Climate reanalysis data with global coverage enable sediment load prediction in the absence of systematic field data

Hydro-morphodynamic models are increasingly popular for predicting sedimentation processes in reservoirs. To leverage the accuracy of such models, their boundary conditions have to be defined as precise as possible. While hydrological models provide efficient routines to establish inflow hydrographs at the model boundaries, the determination of the sediment input is challenging and involves large uncertainties. This study identifies prominent parameters that influence the sediment input into a reservoir, and therefore, expected sedimentation rates. For this purpose, erosion and transport processes in the catchment area of the Banja Reservoir (Albania) are analyzed.

The Banja Reservoir is located on the Devoll River in the Southeast of Albania and has a storage capacity of 400 Million m³. The catchment area has a size of 2,900 km² and lies in a mountainous region. The climate is characterized by dry and hot summers and humid winters. There are significant differences in precipitation patterns in the catchment due to topographical conditions and with increasing distance from the coast in the West of the reservoir. Because snowfall is frequent in winter, the runoff regime of the Devoll River and its tributaries is driven by precipitation and snowmelt.

To calculate the sediment input at the inflow boundaries of the reservoir, a comprehensive analysis in combination with hydrological modelling of the catchment is indispensable. This study applies the Revised Universal Soil Loss Equation (RUSLE) model coupled with the SEdiment Delivery Distributed (SEDD) model, as an integrated approach that bridges interdisciplinary expertise in geomorphology and hydrology. Since measured precipitation data neither fulfils minimum requirements in terms of spatio-temporal resolution nor in terms of time series length, the ERA5 reanalysis dataset is used as input data. The coupled model is calibrated with suspended sediment data measured at a monitoring station upstream of the reservoir over a 2–years period. The model enables to approximate the monthly or annual sediment load for any point in the river network. Thus, the sediment load into the reservoir can be assessed for every major tributary, even in areas with limited data availability. In addition, a high spatial resolution (25 m x 25 m) of the model enables the identification of areas that cause particularly high sediment loads.
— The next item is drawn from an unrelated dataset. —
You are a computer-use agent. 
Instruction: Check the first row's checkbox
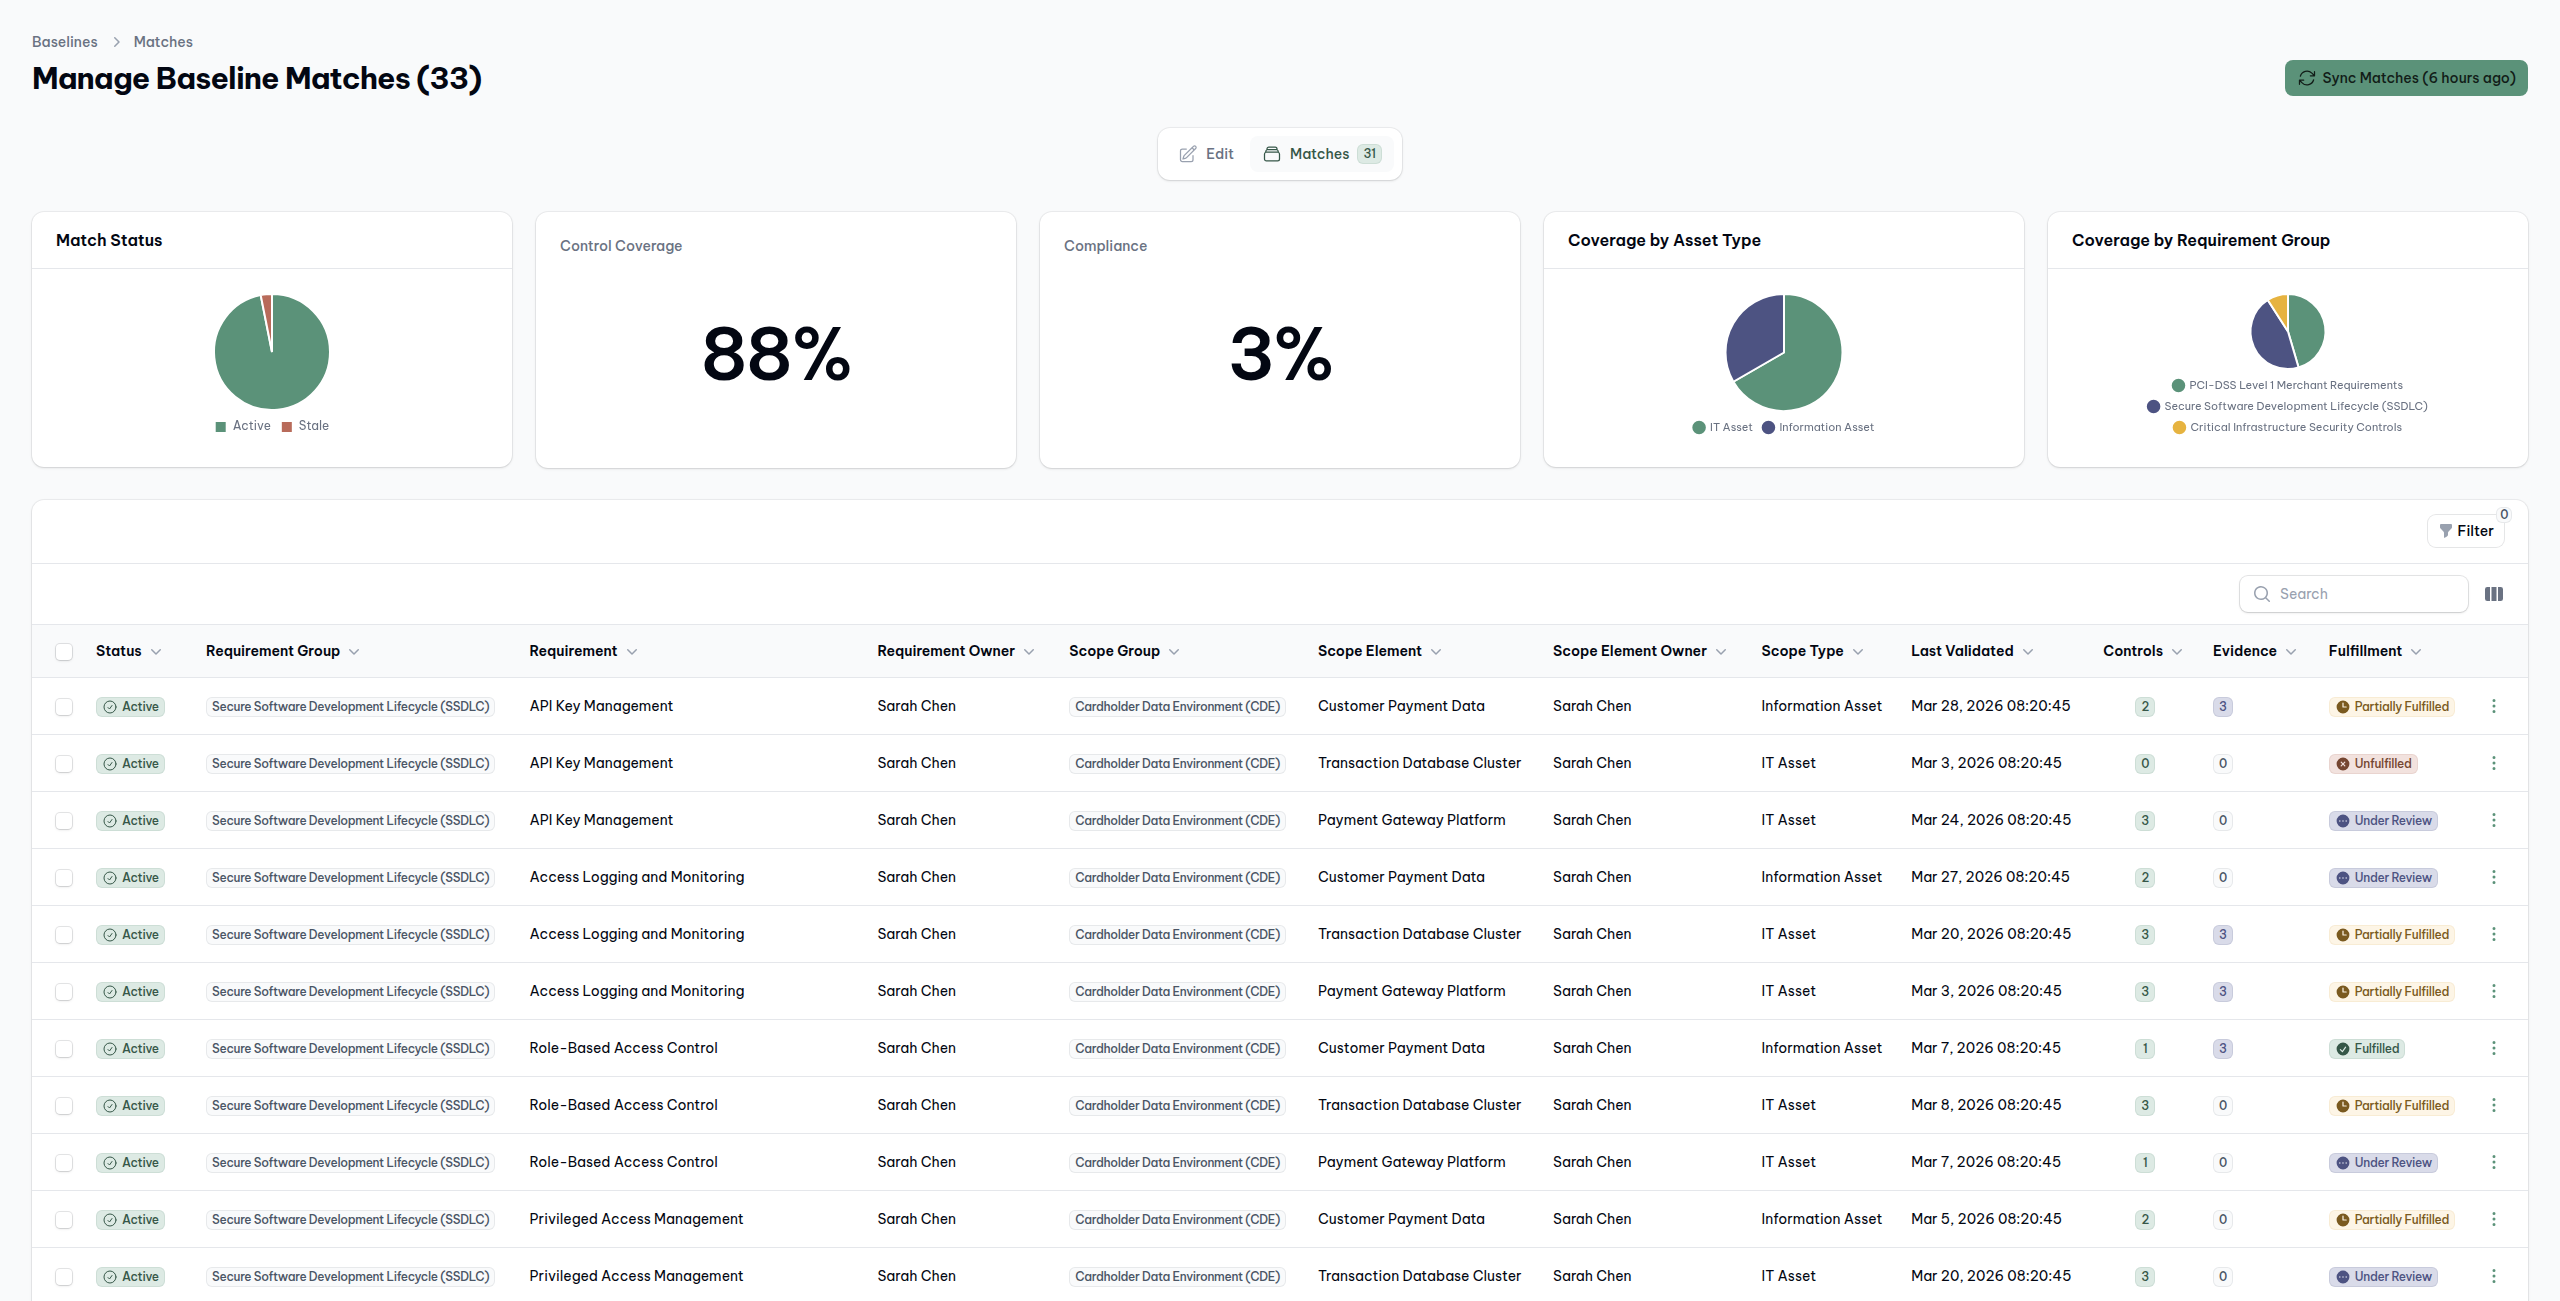pyautogui.click(x=64, y=707)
The optimized coupled model predicts sediment loads that are in good agreement with sediment loads measured at the monitoring station (Nash-Sutcliffe efficiency: NSE_annual = 0.96; NSE_monthly = 0.81). Consequently, climate reanalysis datasets are a viable alternative in regions with data scarcity. Furthermore, the spatial representation of the results suggests that the sediment load into the reservoir mainly originates from steep and sparsely vegetated or agricultural areas close to the river network. Intensive rainfall additionally fosters erosion, which is why erosion rates are higher in the Western part of the catchment area.